With Querqy you can specify rules that apply filters depending on the context of such semantic terms.

				
					small notebook => 
  FILTER: * screen_size:[10 TO 14]
small shirt => 
  FILTER: * size:S
				
			

But as you might guess, such rules easily become unmanageable due to thousands of edge cases. As a result, you’ll most likely only run these kinds of rules for your top queries.

Solutions like Semknox try to solve this problem by using a highly complex ontology that understands query context and builds such filters or sortings automatically based on attributes that are indexed within your data.

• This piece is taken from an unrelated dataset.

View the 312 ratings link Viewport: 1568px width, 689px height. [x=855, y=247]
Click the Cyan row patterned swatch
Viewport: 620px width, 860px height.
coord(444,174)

With searchHub we recommend redirecting users to curated search result pages, where you filter on the relevant facets and even change the sorting. For example: order by price if someone searches for “cheap notebook”.

Terms in Context

A lot of terms have different meanings depending on their context. Like a notebook could be an electronic device or a paper device to take notes. A similar case for the word “mobile”: on its own the user is most likely searching for a smartphone. But in the context of the words “disk”, “notebook” or “home” , completely different things are meant.

Also brands tend to use common words for special products, like the label “orange” from “Hugo Boss”. In a fashion store this might become problematic if someone actually searches for the color “orange” in combination with other terms.

Next, broad queries like “dress” need more context to get more fitting results. For example a search for “standard women’s dresses” should not deliver the same types of results as a search for “dress suit”.

There is no specific problem about it and thus also no specific way to solve it. Just keep it in mind when writing rules. With Querqy you can use quotes on the input query to restrict it to be only for term beginnings, endings or full query matches.

With quotes around the input, the rule only matches the exact query ‘dress’:

				
					"dress" =>
  FILTER: * title:dress
				
			

With a quote at the beginning of the input, the rule only matches queries starting with ‘dress’:

				
					"dress =>
  FILTER: * title:dress
				
			

With a quote at the end of the input, the rule only matches queries ending with ‘dress’:

				
					dress" =>
  FILTER: * title:dress
				
			

Of course this may lead to even more rules, as you strive for more precision to ensure you’re not muddying or restricting your result set. But there’s really no way to prevent it, we’ve seen it in almost every project we’ve been involved: sooner or later the rules get out of control. At some point, there are so many queries with bad results that it makes more sense to delete rules rather than add new ones. The best option is to start fixing the underlying data to avoid “workaround rules” as much as possible.

Gears improperly placed limit motion.

Conclusion

At first glance, term matching is easy. But language is difficult. And this post merely scratches the surface of it. Querqy, with all the different rule possibilities, helps you handle special cases. searchHub locates the most important issues with “SearchInsights”. It also helps reduce the amount of rules and increase the impact of the few rules you do build.